Вальпургиева ночь и шепот Сиона
И я встретил ее.
Она появилась внезапно, словно родилась из лунного луча и горного тумана. Ведьмочка? Да, наверное. Но слово это грубое, земное, неспособное описать ее… сияние. Она была обнажена, но нагота ее не вызывала стыда или вожделения. То была нагота первозданная, как у цветка, как у звезды. Красота ее ударила в самое сердце, так, что ноги подкосились, а дыхание застряло в горле. Казалось, само время остановилось, залюбовавшись ею.
Она увидела меня – заблудшего смертного в ее ночном царстве – и рассмеялась. О, этот смех! Не хохот ведьмы из сказок, но звон серебряных колокольчиков, чистый, переливающийся, как ручей под солнцем. Он не испугал, нет. Наоборот, он проник в меня, как нежнейший аромат неведомых цветов, пьяных от собственной сладости и ласк мириадов невидимых пчел. Этот смех стал опорой, не дал мне рухнуть к ее ногам в бессильном обожании.
– Назови… назови свое имя… – прошептал я, и голос мой был жалок, как мольба нищего.
А она лишь смеялась, запрокинув голову к колдовской луне, и смех ее эхом отдавался от скал.
– Ты… ты Ильза? Принцесса этих гор? – Я задыхался, слова давались с трудом, будто я пытался говорить под водой.
Она продолжала смеяться, и в глазах ее плясали искры – то ли лунного света, то ли древнего, непостижимого знания.
– Ты… – Я снова попытался спросить, умолять, но слова застревали.
И тогда, смеясь все так же звонко и беззаботно, она протянула мне руку. Тонкие пальцы, белые, как лепестки эдельвейса. Сердце мое подпрыгнуло – прикоснуться! Понять! Я, пораженный, ослепленный, протянул свою руку навстречу. Но… она ускользнула. Плавно, как тень, как дымка над водой. Сделала изящный пируэт, легкий, как взмах крыла бабочки, и, кружась в немыслимом танце, стала удаляться.
Звон колокольчиков – ее смех – не стихал, но удалялся, становился тише, призрачнее. Она таяла в ночи, вплеталась в узоры лунного света и теней от елей. Еще мгновение – и она исчезнет совсем.

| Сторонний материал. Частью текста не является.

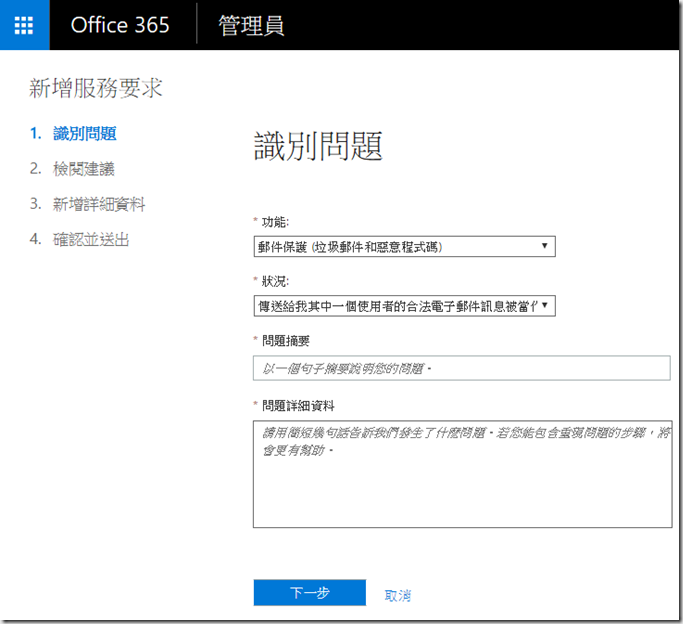Open the 功能 dropdown showing 郵件保護
683x624 pixels.
(x=395, y=246)
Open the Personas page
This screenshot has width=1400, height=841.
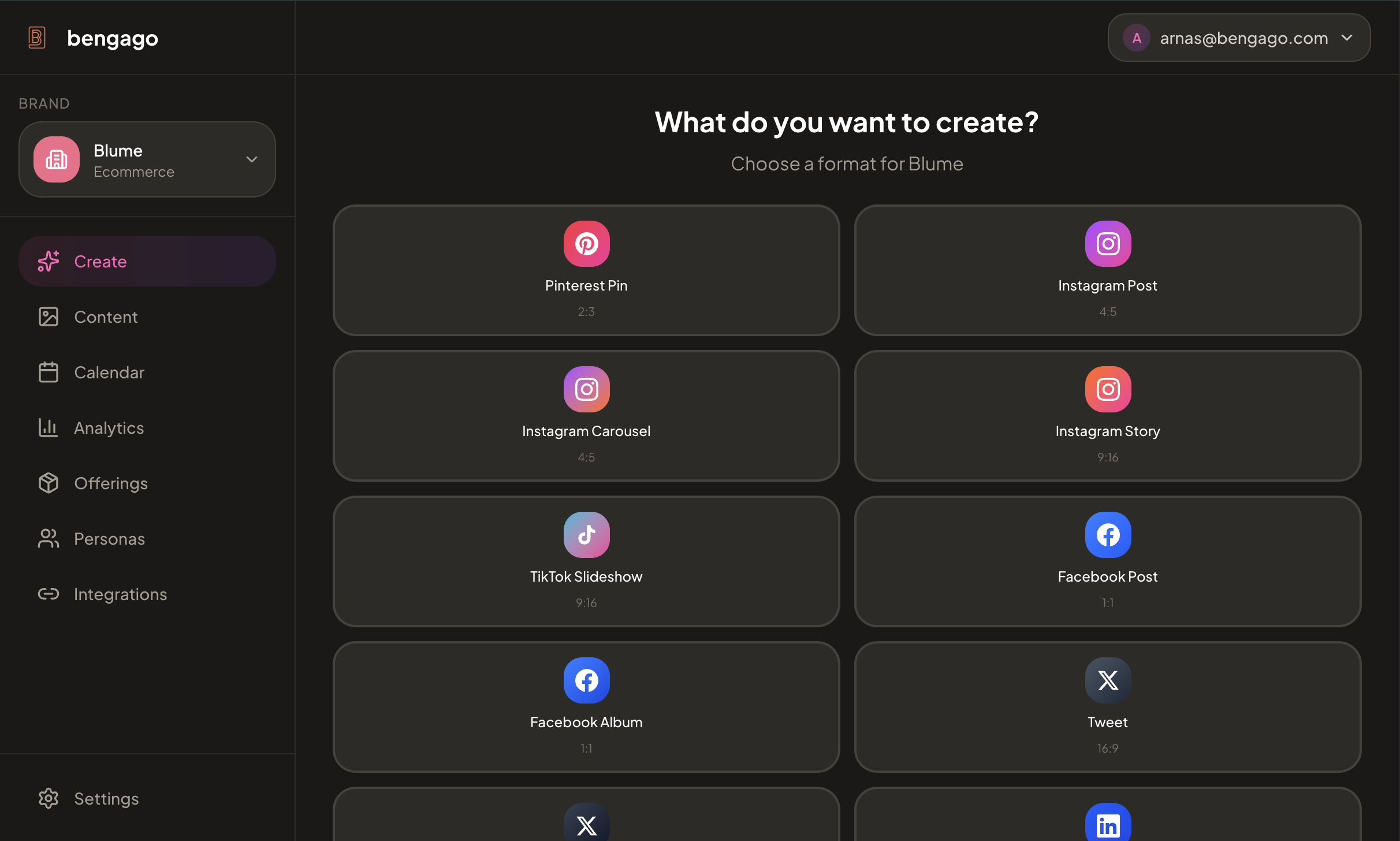coord(109,539)
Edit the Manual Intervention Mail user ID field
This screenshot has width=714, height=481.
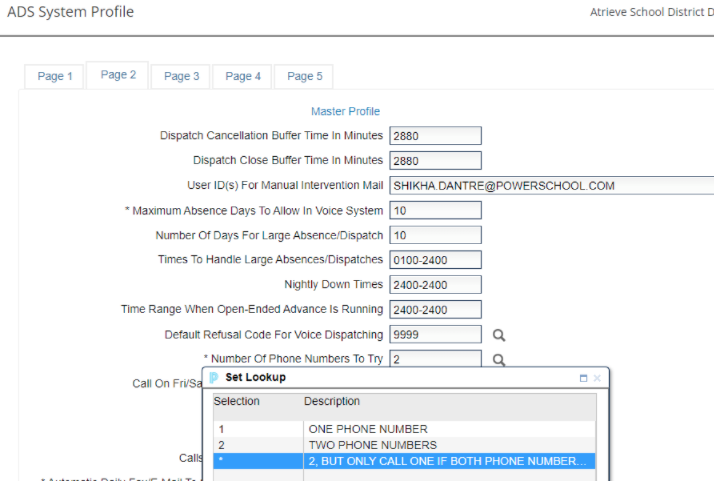(x=550, y=186)
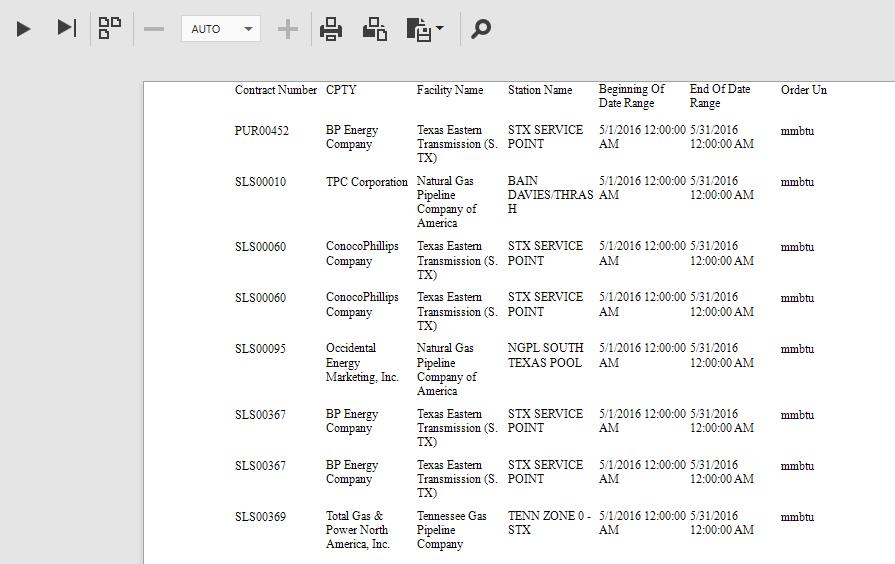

И тогда мои уста… сам не знаю почему, словно не я, а кто-то древний и мудрый во мне произнес это… прошептали ей вослед слова, странные, неуместные здесь, в сердце языческой ночи, на шабаше ведьм. Слова из другой книги, из другой веры:
(Цаhали ва-ронни, йошевет Цийон! Ки гадоль бэкирбех Кэдош Исраэль!)
"Ликуй и пой [или: Смейся и радуйся], жительница Сиона! Ибо велик посреди тебя Святой Израиля!" (Ис. 12:6)
Почему? Зачем я сказал это ей – ночному созданию, воплощению дикой, первозданной радости, столь далекой от стен Иерусалима? Было ли это заклинанием? Молитвой? Или… или я увидел в ее смехе, в ее танце, в ее непостижимой красоте нечто большее? Некий отблеск той же Божественной Радости, что наполняет и жительницу Сиона, когда она чувствует присутствие Святого? Может быть, всякая истинная радость, всякая неподдельная красота, откуда бы она ни исходила – из глубин ли языческого леса или со стен святого города – есть лишь эхо Его Присутствия?
Она уже исчезла. Смех затих. Остались лишь ночь, горы и недоумение в моей душе. Но слова продолжали звучать во мне, странно переплетаясь с образом смеющейся ведьмочки: Цаhали ва-ронни… Ликуй и пой… Смейся и радуйся… Может быть, в этом и была разгадка? В том, что радость – едина, и смех – язык, понятный и ведьме Гарца, и деве Сиона, когда Величие касается их своим крылом?